1

What are these animals called?

1) They are called a cat.

2) They are called cat.

3) They are called cats.

4) They are called the cat.

The first one doesn't look correct as I am not referring to one cat.

The second one seems problematic as a countable noun should either exist as a plural or be preceded by a determiner.

The third one seems promising as cats are in a generic sense.

The fourth seems wrong as I am not referring to any specific cat.

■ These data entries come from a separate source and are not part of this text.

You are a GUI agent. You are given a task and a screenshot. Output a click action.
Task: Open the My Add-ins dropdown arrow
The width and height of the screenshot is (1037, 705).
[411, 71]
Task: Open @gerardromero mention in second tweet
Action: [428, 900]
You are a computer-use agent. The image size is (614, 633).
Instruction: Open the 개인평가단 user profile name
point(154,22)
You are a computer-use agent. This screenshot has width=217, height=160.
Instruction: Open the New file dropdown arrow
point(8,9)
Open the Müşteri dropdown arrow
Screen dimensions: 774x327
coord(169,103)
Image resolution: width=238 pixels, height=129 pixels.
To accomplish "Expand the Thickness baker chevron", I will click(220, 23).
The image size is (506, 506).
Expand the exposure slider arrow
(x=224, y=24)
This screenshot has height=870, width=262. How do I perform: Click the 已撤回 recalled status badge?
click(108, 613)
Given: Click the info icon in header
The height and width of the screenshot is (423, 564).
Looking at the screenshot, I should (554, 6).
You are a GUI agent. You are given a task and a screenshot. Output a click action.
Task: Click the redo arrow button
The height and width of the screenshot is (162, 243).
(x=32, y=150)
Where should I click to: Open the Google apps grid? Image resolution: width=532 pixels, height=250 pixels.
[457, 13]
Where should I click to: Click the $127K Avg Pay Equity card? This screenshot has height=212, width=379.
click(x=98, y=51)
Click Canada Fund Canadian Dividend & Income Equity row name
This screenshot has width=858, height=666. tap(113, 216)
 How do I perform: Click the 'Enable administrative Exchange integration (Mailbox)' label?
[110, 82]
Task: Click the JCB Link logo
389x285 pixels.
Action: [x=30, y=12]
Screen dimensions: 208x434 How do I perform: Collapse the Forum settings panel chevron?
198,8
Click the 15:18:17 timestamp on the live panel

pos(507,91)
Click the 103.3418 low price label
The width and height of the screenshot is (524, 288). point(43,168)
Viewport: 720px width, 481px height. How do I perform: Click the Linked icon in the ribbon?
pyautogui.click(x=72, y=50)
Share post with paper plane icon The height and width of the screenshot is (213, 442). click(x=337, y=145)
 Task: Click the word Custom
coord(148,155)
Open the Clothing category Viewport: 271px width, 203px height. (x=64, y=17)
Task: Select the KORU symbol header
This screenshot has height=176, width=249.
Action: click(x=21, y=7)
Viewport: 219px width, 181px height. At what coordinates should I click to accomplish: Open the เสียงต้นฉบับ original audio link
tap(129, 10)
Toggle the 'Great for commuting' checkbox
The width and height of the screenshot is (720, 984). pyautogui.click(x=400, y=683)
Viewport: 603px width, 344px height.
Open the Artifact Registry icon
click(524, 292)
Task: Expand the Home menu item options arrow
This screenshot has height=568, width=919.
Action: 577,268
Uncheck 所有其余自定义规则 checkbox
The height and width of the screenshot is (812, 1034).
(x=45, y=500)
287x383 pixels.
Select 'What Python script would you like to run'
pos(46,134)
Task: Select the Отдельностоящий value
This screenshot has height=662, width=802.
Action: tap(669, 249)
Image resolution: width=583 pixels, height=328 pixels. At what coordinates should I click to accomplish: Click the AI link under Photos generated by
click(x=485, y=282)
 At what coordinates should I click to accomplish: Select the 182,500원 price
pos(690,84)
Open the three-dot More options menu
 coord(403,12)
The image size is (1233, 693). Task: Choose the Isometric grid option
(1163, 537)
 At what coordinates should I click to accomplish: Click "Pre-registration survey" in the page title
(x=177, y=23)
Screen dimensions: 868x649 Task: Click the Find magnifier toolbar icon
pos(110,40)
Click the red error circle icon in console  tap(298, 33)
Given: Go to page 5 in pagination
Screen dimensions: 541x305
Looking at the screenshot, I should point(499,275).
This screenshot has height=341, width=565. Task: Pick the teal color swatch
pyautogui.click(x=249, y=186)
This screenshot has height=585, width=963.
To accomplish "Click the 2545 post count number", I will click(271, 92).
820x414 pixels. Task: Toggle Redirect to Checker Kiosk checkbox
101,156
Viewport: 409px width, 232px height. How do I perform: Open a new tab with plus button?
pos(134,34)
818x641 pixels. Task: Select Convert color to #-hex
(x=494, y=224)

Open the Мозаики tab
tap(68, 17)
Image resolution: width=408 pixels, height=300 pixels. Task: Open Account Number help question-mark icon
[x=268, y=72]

Which of the above is correct?

  • a countable noun should either be plural or preceded by a determiner. Be careful with overgeneralization like that. See this and this – user178049 Jun 26 '17 at 2:48
  • The plural of cat is cats. The plural pronoun they requires the plural antecedent cats. In English, prounouns stand for nouns. Have you learned about pronouns? – P. E. Dant Jun 26 '17 at 6:17
  • @P.E.Dant I doubt if the pronoun-antecedent agreement is the reason for that. Since I am not saying "They are cats" where they and cats are referring the same entity. But "they" in my example refers to "These animals" and "cat/cats/a cat/ the cat" is intended to refer to the name of these animal, so they are not referring to the same entity. That's where I'm confused, they should have one name no matter how many of them. – user2720402 Jun 26 '17 at 8:04
  • Of course agreement in number is the reason that sentence 3 is the only correct English sentence. If we are referring to one animal as an exemplar of the species, we might say: "This animal is called 'the cat'." Here again, there is agreement in number. The species has one name, a singular noun; a group of members of the species is referred to in the plural: "These animals are called cats." I admit that the source of your confusion here is baffling. – P. E. Dant Jun 26 '17 at 19:11
2

They are called cats.

This is correct because cats is a collective noun, meaning you a referring to a group of something. In this case, a group of cats. This works because the word they also refers to a group of things, such as cats and should be used when describing a group, instead of it or those.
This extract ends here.